> What you are asked to do
What is needed is an exact transcription of every record, minus the pictures.

------ Dataset entries ------

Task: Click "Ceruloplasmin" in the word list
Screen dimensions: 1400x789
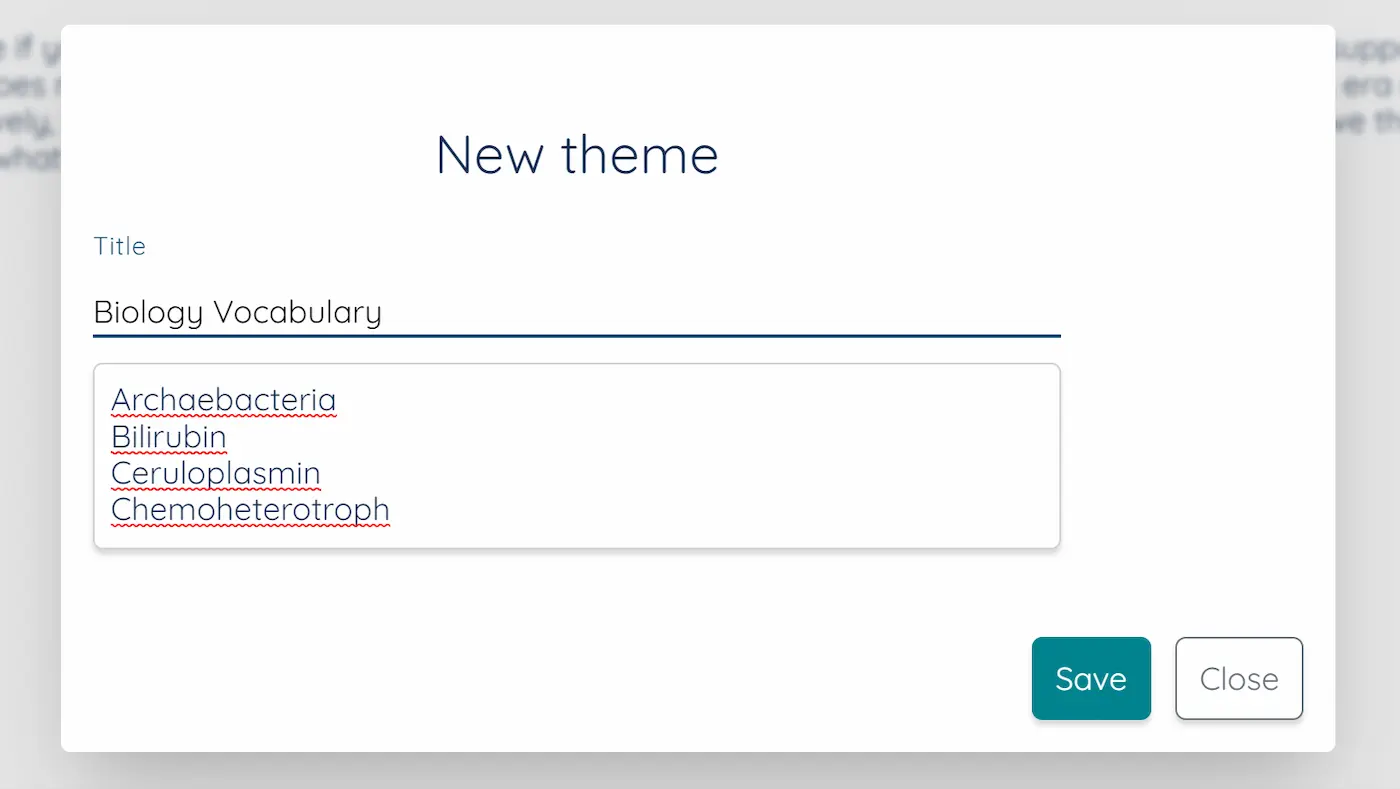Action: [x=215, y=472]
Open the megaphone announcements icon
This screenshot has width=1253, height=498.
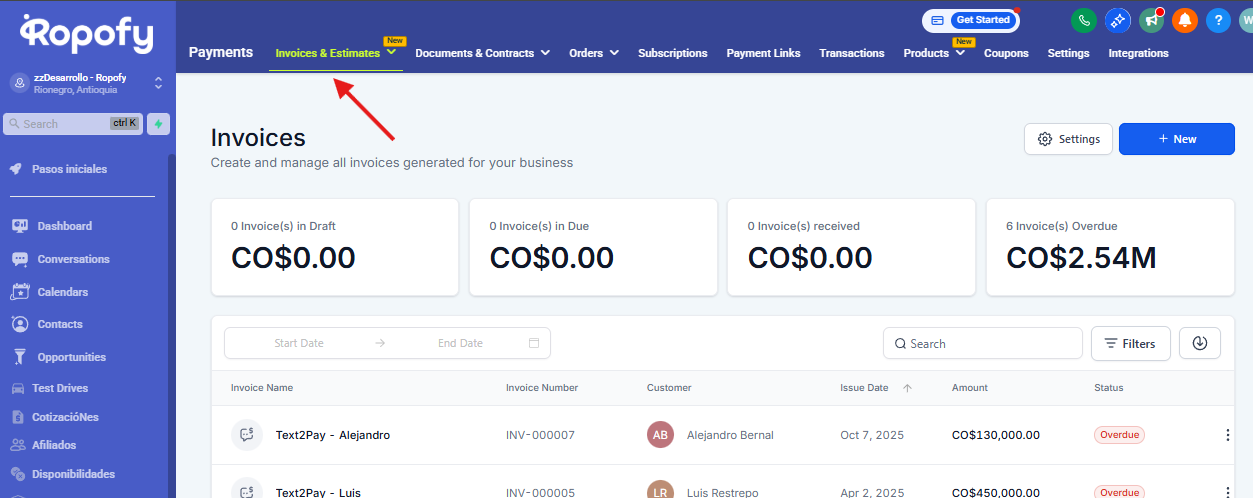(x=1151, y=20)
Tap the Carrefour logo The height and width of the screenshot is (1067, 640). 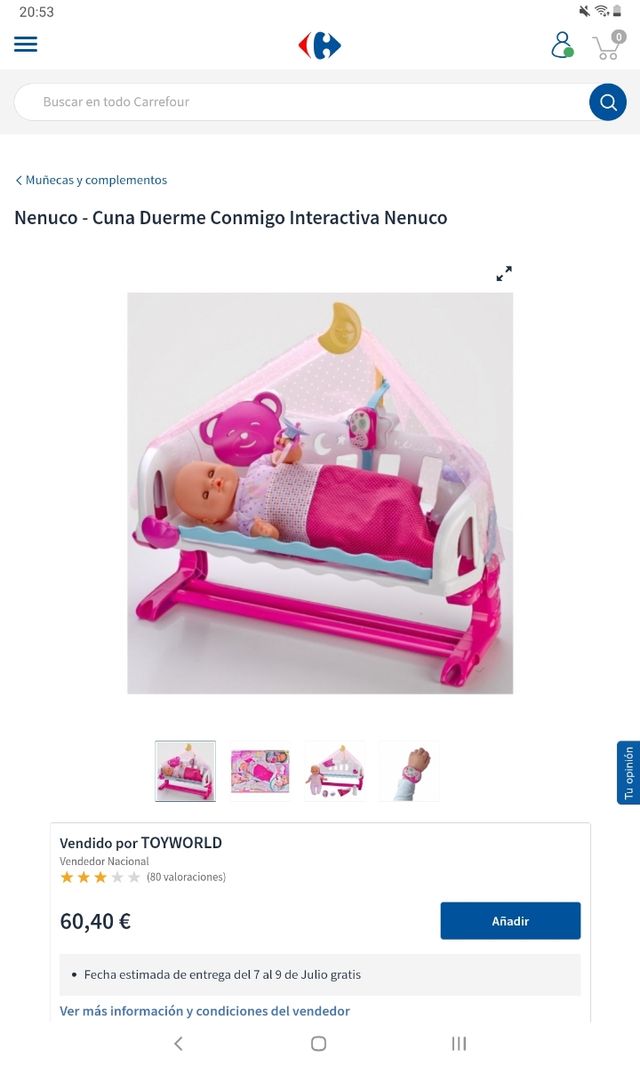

------

> Solution to this task
Task: Click "Ceruloplasmin" in the word list
Screen dimensions: 1400x789
Action: [x=215, y=472]
Open the megaphone announcements icon
This screenshot has width=1253, height=498.
(x=1151, y=20)
Tap the Carrefour logo The height and width of the screenshot is (1067, 640). 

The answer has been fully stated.